Not long ago, Dr. Alice Domar, director of the Mind/Body Center for Women's Health at the Beth Israel Deaconess Medical Center in Boston, saw four female patients in a row. All four were struggling—one in her 20s with PMS, another in her 30s with infertility, a third in her 50s with menopause, the last in her 70s with breast cancer. To each, Domar found herself saying basically the same thing: "You need to put yourself on your own list of priorities."

Domar, 43, a health psychologist who is married and has two daughters, believes that emotionally induced tension exacerbates a legion of illnesses—including cardiovascular disease, chronic fatigue and cancer—that trouble today's overworked, under-rested women. "These are organic diseases," says Domar. "But they cause stress. And it is the stress that interferes with the treatment and recovery." A five-year study by Domar published last year found that infertile women who took stress-relief classes at the Mind/Body Center were almost three times as likely to give birth as those who underwent only the medical fertility treatments. And as Domar argues in her bestselling book Self-Nurture—and in the following interview with correspondent Nancy Day—good health requires more than physical fitness: "You have to be willing to nurture yourself."

Why is stress so important?

An intriguing body of evidence suggests that expressing emotion in appropriate, balanced ways can strengthen our hearts, our immune systems and our overall resistance to disease. The Mind/Body Center has found evidence that everything from blood pressure to menopausal symptoms improves in patients who practice stress-reduction techniques. There is even increasing evidence that depression hampers fertility and that relieving depression in infertile women increases pregnancy rates.

Are modern women more stressed than their mothers were?

Yes. Women are more isolated now, often with their families further away. So many women need to work, along with raising their children and tending to their husbands, families and friends. When women try to do everything, we end up at the bottom of our own list, giving time to everyone but ourselves.

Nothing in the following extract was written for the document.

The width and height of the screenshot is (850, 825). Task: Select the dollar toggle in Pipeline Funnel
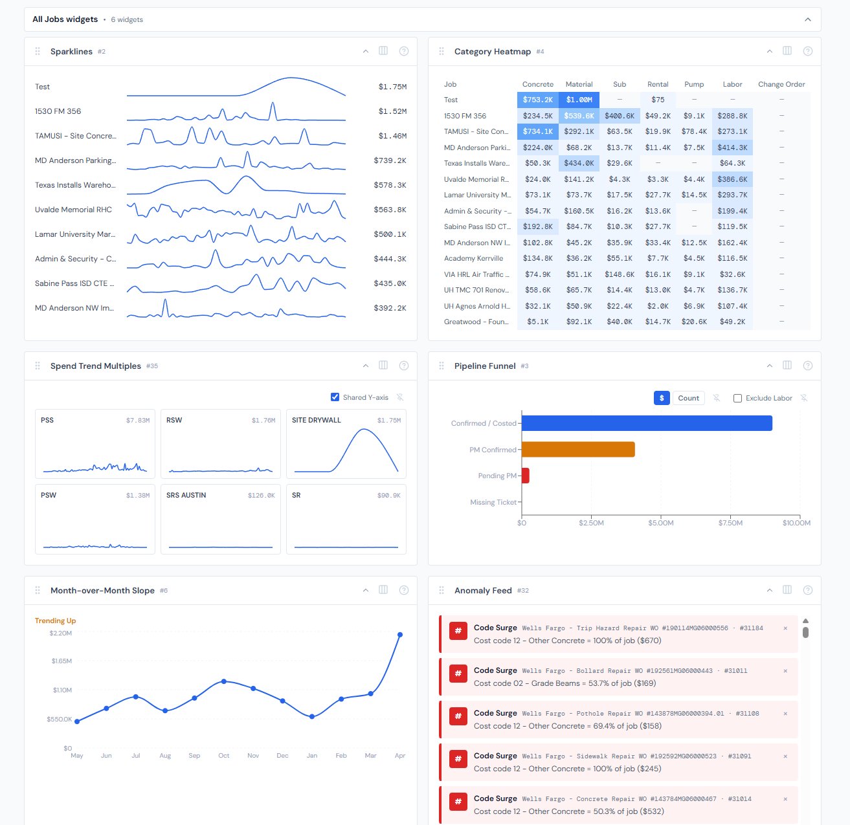[x=661, y=397]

How do you teach self-nurture?

First we give our patients a relaxation tape and advise them to spend at least 20 minutes a day with it. Then I ask them to create a time pie, identifying chunks of time they spend in unrewarding or self-sacrificing activities. I redirect them toward soul-nourishing activities, ones that yield feelings of serenity and joy. We also teach "mini-relaxations," a breath-focus meditation that helps them shift from tense, shallow chest breathing to deep, relaxed abdominal breathing. The minis are the perfect portable stress managers. And we do "cognitive restructuring."

What's that?

We help women examine their negative thoughts. I get a lot of breast cancer patients who think the reason they are sick is because they did something wrong. I get infertility patients who feel they are being punished for having had abortions when they were teenagers. Cognitive restructuring, helps them deal with reality—not through denial but by repeating, for example, "I am not my job," "I embrace the challenge," "I am not a victim." Many women are uncomfortable with anger. Little boys are encouraged to get it out, but little girls are told to be nice. When they grow up, they keep their anger inside. It tends to eat them up.

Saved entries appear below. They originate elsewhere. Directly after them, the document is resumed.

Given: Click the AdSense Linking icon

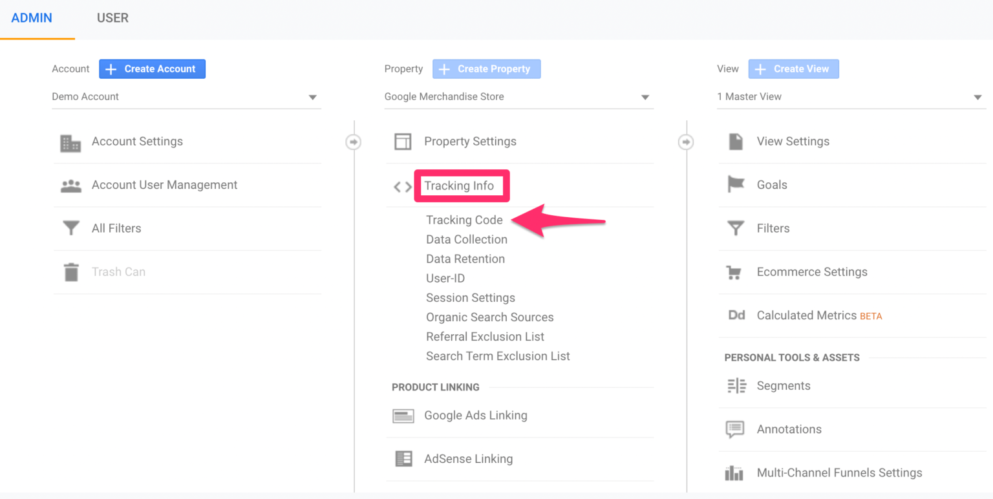Looking at the screenshot, I should (x=403, y=459).
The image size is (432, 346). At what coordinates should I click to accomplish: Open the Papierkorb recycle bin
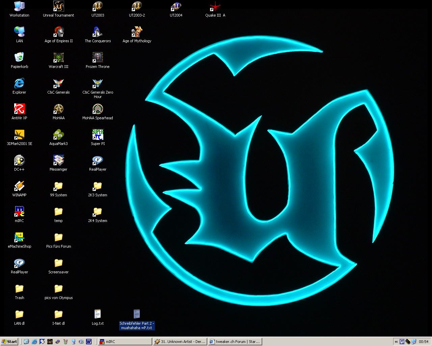pos(19,58)
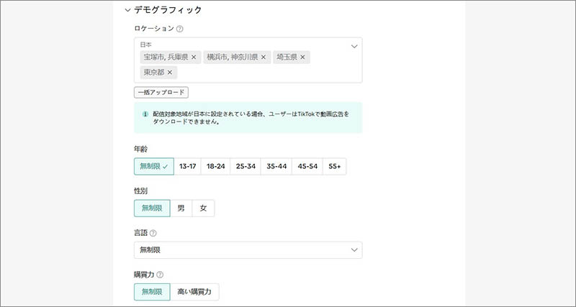Remove the 東京都 location tag
Viewport: 576px width, 307px height.
(170, 73)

In what other ways can women relieve stress and be healthier?

If we could get Americans to walk every day, we probably wouldn't need half the hospital beds in this country. I tell my patients: If I could give you a pill to treat anxiety and depression, reduce the risk of breast and colon cancer, improve cardiovascular health, had no side effects and didn't cost anything, wouldn't that be a good deal ? Walking does all that. If I could get women to do just three things to better care for themselves I'd say, Do the minis every time you're stressed, walk every day, and write in a journal—write about yourself.